# What is needed
Render the rows below as a numbered list, leaving out any blank lines.

# Excerpted records
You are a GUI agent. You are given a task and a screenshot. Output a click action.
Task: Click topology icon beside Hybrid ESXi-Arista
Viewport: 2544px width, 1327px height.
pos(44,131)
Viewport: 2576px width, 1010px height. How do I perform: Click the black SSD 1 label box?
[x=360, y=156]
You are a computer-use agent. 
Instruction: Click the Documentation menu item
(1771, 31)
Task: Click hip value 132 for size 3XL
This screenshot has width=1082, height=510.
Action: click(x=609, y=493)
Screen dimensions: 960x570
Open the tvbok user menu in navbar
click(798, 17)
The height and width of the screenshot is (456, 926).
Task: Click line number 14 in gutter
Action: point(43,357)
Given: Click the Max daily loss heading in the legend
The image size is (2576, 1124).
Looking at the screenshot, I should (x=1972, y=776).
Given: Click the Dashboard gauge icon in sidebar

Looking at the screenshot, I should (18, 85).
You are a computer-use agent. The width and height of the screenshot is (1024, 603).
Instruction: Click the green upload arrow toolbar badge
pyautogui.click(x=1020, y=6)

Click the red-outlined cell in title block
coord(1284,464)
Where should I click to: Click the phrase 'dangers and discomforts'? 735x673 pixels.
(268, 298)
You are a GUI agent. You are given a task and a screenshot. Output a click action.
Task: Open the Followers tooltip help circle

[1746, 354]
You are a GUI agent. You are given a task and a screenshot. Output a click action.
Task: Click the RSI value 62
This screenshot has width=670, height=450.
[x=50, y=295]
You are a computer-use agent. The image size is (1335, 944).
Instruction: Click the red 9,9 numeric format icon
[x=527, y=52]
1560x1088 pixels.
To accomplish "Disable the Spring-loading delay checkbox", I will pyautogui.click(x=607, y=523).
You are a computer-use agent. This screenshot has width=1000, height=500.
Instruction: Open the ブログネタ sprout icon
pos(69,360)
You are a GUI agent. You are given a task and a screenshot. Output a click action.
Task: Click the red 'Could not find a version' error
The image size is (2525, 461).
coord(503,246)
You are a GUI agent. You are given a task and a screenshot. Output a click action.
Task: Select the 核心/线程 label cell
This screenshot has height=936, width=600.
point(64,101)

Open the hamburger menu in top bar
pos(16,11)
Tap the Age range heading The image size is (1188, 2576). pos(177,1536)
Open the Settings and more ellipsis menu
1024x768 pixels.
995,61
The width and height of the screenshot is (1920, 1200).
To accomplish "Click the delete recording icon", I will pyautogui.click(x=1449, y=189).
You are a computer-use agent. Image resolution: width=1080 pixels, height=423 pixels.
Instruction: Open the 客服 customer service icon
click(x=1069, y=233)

# Task output
1. You are a GUI agent. You are given a task and a screenshot. Output a click action.
2. Task: Click topology icon beside Hybrid ESXi-Arista
3. Viewport: 2544px width, 1327px height.
4. pos(44,131)
5. Viewport: 2576px width, 1010px height. How do I perform: Click the black SSD 1 label box?
6. [x=360, y=156]
7. You are a computer-use agent. 
8. Instruction: Click the Documentation menu item
9. (1771, 31)
10. Task: Click hip value 132 for size 3XL
11. This screenshot has width=1082, height=510.
12. Action: click(x=609, y=493)
13. Screen dimensions: 960x570
14. Open the tvbok user menu in navbar
15. click(798, 17)
16. The height and width of the screenshot is (456, 926).
17. Task: Click line number 14 in gutter
18. Action: point(43,357)
19. Given: Click the Max daily loss heading in the legend
20. The image size is (2576, 1124).
21. Looking at the screenshot, I should (x=1972, y=776).
22. Given: Click the Dashboard gauge icon in sidebar
23. Looking at the screenshot, I should (18, 85).
24. You are a computer-use agent. The width and height of the screenshot is (1024, 603).
25. Instruction: Click the green upload arrow toolbar badge
26. pyautogui.click(x=1020, y=6)
27. Click the red-outlined cell in title block
28. coord(1284,464)
29. Where should I click to: Click the phrase 'dangers and discomforts'? 735x673 pixels.
30. (268, 298)
31. You are a GUI agent. You are given a task and a screenshot. Output a click action.
32. Task: Open the Followers tooltip help circle
33. [1746, 354]
34. You are a GUI agent. You are given a task and a screenshot. Output a click action.
35. Task: Click the RSI value 62
36. This screenshot has width=670, height=450.
37. [x=50, y=295]
38. You are a computer-use agent. The image size is (1335, 944).
39. Instruction: Click the red 9,9 numeric format icon
40. [x=527, y=52]
41. 1560x1088 pixels.
42. To accomplish "Disable the Spring-loading delay checkbox", I will pyautogui.click(x=607, y=523).
43. You are a computer-use agent. This screenshot has width=1000, height=500.
44. Instruction: Open the ブログネタ sprout icon
45. pos(69,360)
46. You are a GUI agent. You are given a task and a screenshot. Output a click action.
47. Task: Click the red 'Could not find a version' error
48. The image size is (2525, 461).
49. coord(503,246)
50. You are a GUI agent. You are given a task and a screenshot. Output a click action.
51. Task: Select the 核心/线程 label cell
52. This screenshot has height=936, width=600.
53. point(64,101)
54. Open the hamburger menu in top bar
55. pos(16,11)
56. Tap the Age range heading The image size is (1188, 2576). pos(177,1536)
57. Open the Settings and more ellipsis menu
58. 1024x768 pixels.
59. 995,61
60. The width and height of the screenshot is (1920, 1200).
61. To accomplish "Click the delete recording icon", I will pyautogui.click(x=1449, y=189).
62. You are a computer-use agent. Image resolution: width=1080 pixels, height=423 pixels.
63. Instruction: Open the 客服 customer service icon
64. click(x=1069, y=233)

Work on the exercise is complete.